De wereld stond volledig op zijn kop vannacht. Ik was mijn ik kwijt. Het anker van al mijn gedachten was volledig zoek. Zoiets vertrouwds mag je toch op zijn vaste plek verwachten. Mijn brein was leeg middenin. Als een ui volledig afgepeld. Ik dwaalde door de stad die als een spons al mijn gedachten opzoog. Ik was ‘ik’ niet meer. Ik was niet hier of daar. Waar was ik eigenlijk wel? Ik liep maar, zomaar voor me uit. Geen plan of richting, om van bestemming maar te zwijgen.
Hollen ging ik, draven, galopperen, rennen voor mijn leven. Ontploffend in paniek, dat er geen stuur in mijn hoofd meer was dat richting gaf aan mijn benen. Het hijgen hield niet op, zo leek het. Rennen, rennen, dat was alles wat ik nog kon. Ik voelde steken in mijn zij en hield wat in. Ik wilde terug, zo dacht ik. Maar ik kon niet. Ik liep door. En dan: wil ik wel terug? Mijn ‘ik’ was immers weg. Er was niets meer te willen. Ik moest wel lopen, rennen, draven, of ‘ik’ of ‘het’ dat nu wilde of niet. Of beter nog, er was iets anders. Er was een vreemd soort ‘niets’ dat mijn gedraaf voortdreef. Maar wie of wat was dan dat ‘niets’, dat zich toch bewust werd van mijn angstzweet? Wie kon nog weet hebben van die akelige leegte die midden in mijzelf steeds groter werd? Dat griezelige niets dat groeide in het midden?

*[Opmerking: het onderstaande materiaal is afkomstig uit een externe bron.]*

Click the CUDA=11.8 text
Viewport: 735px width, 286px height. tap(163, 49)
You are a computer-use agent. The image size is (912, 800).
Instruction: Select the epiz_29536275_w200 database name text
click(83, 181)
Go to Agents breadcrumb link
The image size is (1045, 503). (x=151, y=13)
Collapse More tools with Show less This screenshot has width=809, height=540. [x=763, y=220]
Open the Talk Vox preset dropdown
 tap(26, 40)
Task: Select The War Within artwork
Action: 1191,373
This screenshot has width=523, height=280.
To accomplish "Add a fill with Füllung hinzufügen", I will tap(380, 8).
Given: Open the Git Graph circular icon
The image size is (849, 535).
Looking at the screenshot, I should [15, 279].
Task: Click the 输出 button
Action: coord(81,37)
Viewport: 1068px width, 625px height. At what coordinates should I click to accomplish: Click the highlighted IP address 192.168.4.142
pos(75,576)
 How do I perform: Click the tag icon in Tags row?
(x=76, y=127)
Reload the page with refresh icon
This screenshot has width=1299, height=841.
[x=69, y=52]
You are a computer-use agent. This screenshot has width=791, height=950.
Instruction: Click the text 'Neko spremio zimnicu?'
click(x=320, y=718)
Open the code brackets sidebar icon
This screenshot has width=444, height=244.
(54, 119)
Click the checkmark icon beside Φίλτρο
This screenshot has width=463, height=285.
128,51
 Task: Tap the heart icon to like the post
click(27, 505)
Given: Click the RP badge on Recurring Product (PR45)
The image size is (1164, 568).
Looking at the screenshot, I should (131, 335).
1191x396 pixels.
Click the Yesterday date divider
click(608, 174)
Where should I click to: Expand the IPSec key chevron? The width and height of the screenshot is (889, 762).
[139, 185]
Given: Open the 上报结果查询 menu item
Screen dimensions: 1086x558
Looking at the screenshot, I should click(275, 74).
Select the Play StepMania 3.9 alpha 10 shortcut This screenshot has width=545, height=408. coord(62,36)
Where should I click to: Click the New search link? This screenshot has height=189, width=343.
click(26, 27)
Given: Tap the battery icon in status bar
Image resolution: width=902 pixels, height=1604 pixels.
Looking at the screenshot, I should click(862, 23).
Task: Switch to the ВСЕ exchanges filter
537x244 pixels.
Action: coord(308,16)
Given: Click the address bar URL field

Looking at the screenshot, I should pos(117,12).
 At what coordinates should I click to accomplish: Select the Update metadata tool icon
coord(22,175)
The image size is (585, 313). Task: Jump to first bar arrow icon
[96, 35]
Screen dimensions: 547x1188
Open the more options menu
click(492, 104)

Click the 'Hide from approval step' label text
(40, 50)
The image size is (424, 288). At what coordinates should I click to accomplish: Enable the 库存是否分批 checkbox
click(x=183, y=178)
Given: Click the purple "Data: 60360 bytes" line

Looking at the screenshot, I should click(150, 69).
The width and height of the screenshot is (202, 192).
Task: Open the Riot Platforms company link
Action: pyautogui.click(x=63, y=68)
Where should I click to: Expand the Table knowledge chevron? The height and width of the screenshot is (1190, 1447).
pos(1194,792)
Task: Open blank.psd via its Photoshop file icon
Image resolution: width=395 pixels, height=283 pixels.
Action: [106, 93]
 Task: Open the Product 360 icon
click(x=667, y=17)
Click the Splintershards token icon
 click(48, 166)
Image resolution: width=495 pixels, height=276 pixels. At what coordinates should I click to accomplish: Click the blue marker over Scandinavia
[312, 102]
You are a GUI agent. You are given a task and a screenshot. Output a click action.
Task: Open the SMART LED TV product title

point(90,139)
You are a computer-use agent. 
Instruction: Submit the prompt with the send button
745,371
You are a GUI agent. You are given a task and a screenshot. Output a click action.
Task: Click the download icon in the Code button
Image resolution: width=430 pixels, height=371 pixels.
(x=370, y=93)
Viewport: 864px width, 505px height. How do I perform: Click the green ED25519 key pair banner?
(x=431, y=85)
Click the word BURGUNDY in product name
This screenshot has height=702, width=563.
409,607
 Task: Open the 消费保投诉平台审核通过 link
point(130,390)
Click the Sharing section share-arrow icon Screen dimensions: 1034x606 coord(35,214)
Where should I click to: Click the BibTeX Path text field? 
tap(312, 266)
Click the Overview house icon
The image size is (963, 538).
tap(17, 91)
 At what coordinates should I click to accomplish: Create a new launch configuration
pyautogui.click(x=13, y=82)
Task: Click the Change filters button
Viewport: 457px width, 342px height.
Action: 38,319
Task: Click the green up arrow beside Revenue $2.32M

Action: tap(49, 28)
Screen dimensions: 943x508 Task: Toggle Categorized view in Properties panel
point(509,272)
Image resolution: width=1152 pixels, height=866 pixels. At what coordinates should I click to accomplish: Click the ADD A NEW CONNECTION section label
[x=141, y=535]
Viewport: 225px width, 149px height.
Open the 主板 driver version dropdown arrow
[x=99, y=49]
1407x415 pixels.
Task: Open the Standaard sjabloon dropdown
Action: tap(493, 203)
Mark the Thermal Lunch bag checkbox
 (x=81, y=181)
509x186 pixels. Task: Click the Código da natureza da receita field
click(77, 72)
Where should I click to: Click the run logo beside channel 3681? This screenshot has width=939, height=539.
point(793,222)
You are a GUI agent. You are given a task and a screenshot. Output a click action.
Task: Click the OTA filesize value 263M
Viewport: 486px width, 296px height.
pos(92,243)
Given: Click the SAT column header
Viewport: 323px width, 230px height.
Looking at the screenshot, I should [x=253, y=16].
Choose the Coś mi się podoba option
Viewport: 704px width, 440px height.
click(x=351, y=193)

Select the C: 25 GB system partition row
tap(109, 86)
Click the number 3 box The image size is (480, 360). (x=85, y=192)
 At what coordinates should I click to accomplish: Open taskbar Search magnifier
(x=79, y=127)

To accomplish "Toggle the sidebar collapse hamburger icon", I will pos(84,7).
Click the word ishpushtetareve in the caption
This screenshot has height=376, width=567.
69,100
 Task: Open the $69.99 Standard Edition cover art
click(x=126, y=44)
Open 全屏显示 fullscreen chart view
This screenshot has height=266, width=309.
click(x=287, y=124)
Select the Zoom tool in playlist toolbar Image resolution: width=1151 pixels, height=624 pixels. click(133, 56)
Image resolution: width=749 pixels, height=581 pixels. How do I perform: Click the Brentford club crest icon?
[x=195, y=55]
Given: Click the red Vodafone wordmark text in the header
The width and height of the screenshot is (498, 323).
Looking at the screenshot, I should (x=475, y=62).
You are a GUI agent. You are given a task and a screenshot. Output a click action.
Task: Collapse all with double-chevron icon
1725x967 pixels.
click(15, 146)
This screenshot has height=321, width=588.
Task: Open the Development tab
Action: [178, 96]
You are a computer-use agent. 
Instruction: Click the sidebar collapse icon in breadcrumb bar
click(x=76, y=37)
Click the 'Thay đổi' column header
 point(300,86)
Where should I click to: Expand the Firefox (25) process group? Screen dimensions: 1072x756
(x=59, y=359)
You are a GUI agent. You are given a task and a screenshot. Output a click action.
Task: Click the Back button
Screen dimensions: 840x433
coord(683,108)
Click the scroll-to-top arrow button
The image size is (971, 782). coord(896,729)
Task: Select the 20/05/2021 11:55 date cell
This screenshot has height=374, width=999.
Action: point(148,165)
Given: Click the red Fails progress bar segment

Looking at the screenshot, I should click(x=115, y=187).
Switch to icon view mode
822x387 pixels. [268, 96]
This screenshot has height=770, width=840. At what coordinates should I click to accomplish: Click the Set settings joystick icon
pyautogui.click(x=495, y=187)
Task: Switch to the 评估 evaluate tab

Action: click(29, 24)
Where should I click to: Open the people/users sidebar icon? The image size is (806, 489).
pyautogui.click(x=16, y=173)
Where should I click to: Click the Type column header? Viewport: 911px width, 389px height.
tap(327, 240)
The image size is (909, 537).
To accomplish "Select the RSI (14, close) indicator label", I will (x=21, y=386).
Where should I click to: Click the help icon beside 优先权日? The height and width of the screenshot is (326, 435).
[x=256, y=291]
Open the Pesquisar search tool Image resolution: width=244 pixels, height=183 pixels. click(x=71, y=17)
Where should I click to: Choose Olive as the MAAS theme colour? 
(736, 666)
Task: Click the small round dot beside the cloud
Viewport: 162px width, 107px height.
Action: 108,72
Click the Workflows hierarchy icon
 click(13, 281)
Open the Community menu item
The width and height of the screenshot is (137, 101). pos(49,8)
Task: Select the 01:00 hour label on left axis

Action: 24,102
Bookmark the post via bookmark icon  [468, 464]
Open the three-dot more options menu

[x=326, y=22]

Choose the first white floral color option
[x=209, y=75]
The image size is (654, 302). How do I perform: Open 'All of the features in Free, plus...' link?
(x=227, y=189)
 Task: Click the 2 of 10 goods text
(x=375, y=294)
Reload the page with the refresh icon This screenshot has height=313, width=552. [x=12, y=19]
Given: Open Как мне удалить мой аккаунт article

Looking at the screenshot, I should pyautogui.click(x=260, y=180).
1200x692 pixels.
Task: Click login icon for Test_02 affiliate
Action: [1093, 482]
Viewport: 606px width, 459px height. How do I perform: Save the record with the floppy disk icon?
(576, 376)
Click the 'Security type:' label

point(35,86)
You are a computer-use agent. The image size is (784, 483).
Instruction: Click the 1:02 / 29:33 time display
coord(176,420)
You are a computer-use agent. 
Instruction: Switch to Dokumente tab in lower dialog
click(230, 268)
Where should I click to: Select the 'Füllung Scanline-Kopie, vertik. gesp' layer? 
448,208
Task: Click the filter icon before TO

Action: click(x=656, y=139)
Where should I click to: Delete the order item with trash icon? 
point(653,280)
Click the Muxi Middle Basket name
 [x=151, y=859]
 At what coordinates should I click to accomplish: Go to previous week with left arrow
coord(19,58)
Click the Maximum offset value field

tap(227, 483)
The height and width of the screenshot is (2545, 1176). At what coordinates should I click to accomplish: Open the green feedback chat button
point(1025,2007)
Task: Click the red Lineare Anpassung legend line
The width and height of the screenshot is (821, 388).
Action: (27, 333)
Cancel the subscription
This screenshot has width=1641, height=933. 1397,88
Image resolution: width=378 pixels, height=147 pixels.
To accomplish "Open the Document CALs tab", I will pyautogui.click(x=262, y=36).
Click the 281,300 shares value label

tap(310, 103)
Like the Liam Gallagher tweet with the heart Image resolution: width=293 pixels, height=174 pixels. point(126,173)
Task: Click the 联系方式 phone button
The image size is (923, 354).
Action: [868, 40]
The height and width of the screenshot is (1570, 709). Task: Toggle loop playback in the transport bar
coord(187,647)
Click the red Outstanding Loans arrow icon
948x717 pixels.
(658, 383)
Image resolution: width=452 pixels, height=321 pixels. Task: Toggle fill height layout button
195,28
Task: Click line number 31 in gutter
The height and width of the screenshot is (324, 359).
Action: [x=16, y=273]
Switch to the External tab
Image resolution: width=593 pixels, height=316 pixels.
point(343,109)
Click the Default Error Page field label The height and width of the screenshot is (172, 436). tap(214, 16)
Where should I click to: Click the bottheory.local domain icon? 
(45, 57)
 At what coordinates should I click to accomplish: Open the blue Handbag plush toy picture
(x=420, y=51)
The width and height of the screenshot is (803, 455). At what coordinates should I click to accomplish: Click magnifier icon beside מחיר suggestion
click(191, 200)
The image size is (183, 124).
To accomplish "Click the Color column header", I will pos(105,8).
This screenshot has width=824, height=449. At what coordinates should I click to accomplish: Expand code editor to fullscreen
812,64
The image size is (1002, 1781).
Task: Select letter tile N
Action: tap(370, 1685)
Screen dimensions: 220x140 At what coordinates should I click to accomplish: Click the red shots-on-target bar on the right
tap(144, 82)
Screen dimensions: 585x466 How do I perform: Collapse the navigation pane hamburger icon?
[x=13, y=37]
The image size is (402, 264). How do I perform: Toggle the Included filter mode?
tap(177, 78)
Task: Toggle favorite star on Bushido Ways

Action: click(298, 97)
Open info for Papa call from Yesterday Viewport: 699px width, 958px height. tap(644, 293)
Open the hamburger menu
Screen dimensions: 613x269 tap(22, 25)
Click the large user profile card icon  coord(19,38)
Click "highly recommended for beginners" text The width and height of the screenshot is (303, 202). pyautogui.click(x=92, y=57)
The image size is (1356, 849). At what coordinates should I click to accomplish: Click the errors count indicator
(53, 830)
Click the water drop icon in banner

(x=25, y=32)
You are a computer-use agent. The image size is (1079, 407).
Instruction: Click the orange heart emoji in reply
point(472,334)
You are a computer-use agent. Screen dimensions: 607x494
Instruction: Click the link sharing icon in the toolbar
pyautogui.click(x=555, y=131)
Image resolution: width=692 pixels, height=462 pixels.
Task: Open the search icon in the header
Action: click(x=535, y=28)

En juist op het moment dat dit besef bezit nam van mijn brein, begon ik hard gillen. ‘Help, help, ik ben mijn ‘ik’ kwijt! Wie heeft hier mijn ‘ik’ gezien? Ik ben niets. Mijn ‘ik’ is niets. Niemand ben ik, niemand, niemand, niemand die zijn eigen ‘ik’ kwijt is. Ik mis het niet. Ik ben er niet. Niets schreeuwt om angst. Niets. Mijn God, Niets ben ik. Niets. Niets. Een eindeloos en panisch niets.